Work request.
Write the next part of the text on the "Public Service Matters" events, picking up after its last sentence.

Provided passage: Begin

Hundreds gathered in cities across the state on Saturday, April 18 to honor the people who keep our communities safe, care for the elderly and disabled, teach and protect our children, maintain our roads, and provide other essential services. “Public Service Matters” events celebrated the contributions of our friends, neighbors, family members, and customers who are state employees, and called on the Legislature to fund their negotiated contracts to make necessary safety improvements and help with recruitment and retention in our state facilities, including Western and Eastern State Hospitals and other DSHS/DOH facilities.
State employees — from corrections officers to health inspectors, from nurses at public hospitals to faculty at community colleges — described their work and canvassed local businesses and community members at events in Centralia, Federal Way, Medical Lake, Monroe, Shelton, Steilacoom and Yelm.
“I’m disappointed to see the state Senate won’t prioritize care and fund our contract in the budget. With the Senate’s plan to reject funding for state employees we are sending a message to our community that we don’t value quality jobs or the work it takes to care for our neighbors. I’ve worked at Eastern State Hospital for 16 years and I do this work because it’s meaningful to care for senior patients who are living with mental illness, dementia, and gero psychiatric needs. Their needs are intensive, sometimes requiring 4-5 staff at a time to ensure both patient and staff safety. The level of these needs easily overwhelm local nursing home facilities. But by rejecting the funding for frontline staff who provide this care, we make it acceptable to just warehouse patients with medication and a bed. We need to ensure we can keep the staff we have and make improvements so every patient has access to the full care they need – that means group activities and therapy, exercise and rehabilitation,” said Melissa Staples, RN at Eastern State Hospital.
“My co-workers and I take a lot of pride in our work, protecting our communities from the state’s most violent felons,” said Joschue Reyes, a Classification Counselor at Clallam Bay Corrections Center and Teamsters Local 117 member who attended Saturday’s Public Service Matters event in Shelton. “The public doesn’t see what we do on a daily basis, so being able to connect with people today and earning their support for our first raises in seven years is very gratifying.”
“An investment in state employees is an investment in the community,” Washington Federation of State Employees/AFSCME’s Pam Carl told the crowd of about 50 near the Centralia Library.

Provided passage: End
Source material: Begin

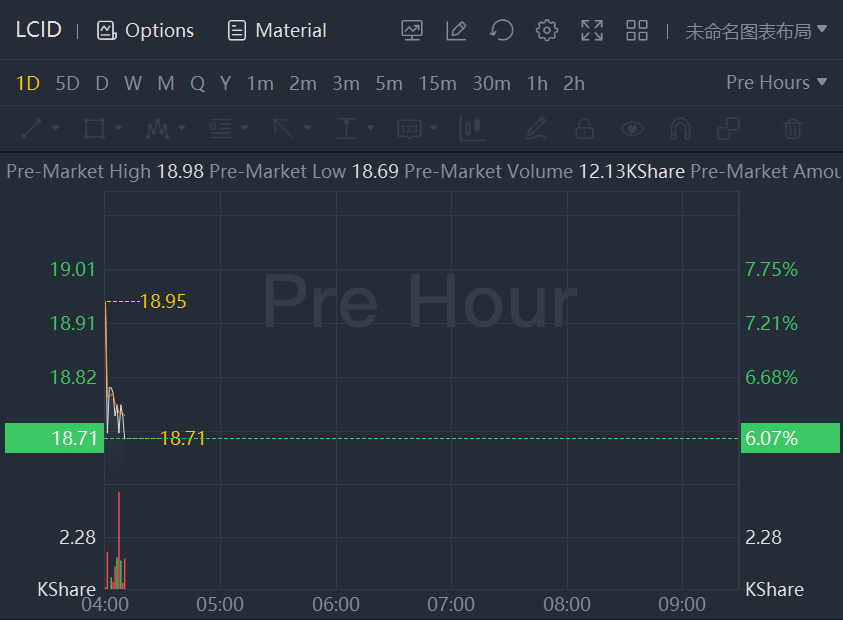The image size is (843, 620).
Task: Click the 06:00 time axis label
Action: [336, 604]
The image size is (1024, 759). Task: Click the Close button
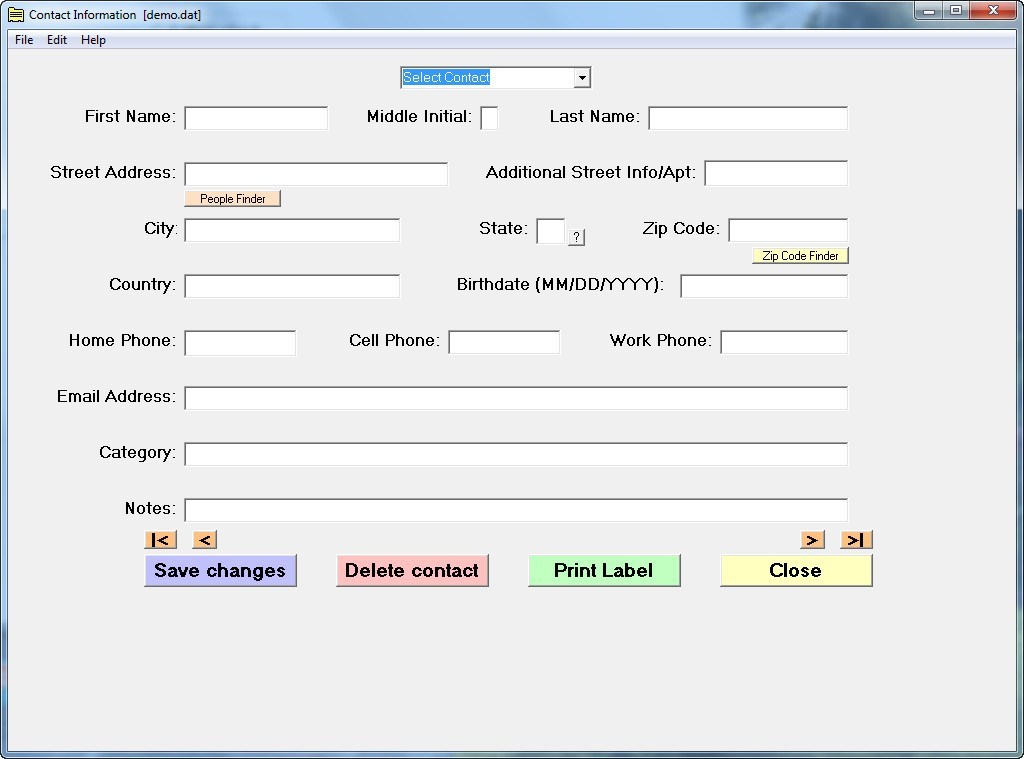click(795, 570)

Source material: End

Answer area.
Attendees then fanned out across the business district to encourage small business owners and the public to sign petition cards to their senator. Members from SEIU Healthcare 1199NW, WFSE, the Washington Public Employees Association/UFCW, and Professional and Technical Employees Local 17 participated in the event.
Thornton Alberg, a workers’ compensation unit supervisor for the Department of Labor and Industries, attended the Steilacoom event: “My colleagues and I work to keep people safe on the job, and if they get injured at work, we work to make sure their families get the financial resources they need. We need the community’s support so we can keep doing our job of keeping the public healthy and safe. That support includes the negotiated pay raises that will help attract and keep good public employees — and boost our local economies.”
Becky Turnbull, a paraprofessional library worker at Bellevue College: “The college has changed over the years, but my dedication to helping others just continues to grow. It would be gratifying to finally have a cost-of-living adjustment after so many years without. It’s not just for me and my colleagues, either. Our daughter is in school at one of Washington’s state universities; I’d like the public employees at her university to have a 3% COLA and everything else that was bargained into their contracts in good faith.”
In Olympia, a minority of state senators is making the wrong choice by blocking funding for state employees. The governor, the House of Representatives, and a clear bipartisan majority of senators (29 out of 49) all support fully funding state employee contracts and giving state employees their first general wage increase in seven years. But a minority of senators is blocking it. Even worse, they have proposed cutting 20,000 state employees’ spouses off of their health coverage.
It’s time for the state to honor our expertise and the agreements we’ve negotiated to both improve care and ensure we have the workforce we need. That means the right staff for every patient and a plan to make sure we have a sustainable workforce for the decades ahead.
SEIU Healthcare 1199NW members will continue to speak out to protect funding for our state employee contracts and the new revenue it will take to provide safe, quality care in our state institutions and recruit and retain experienced staff.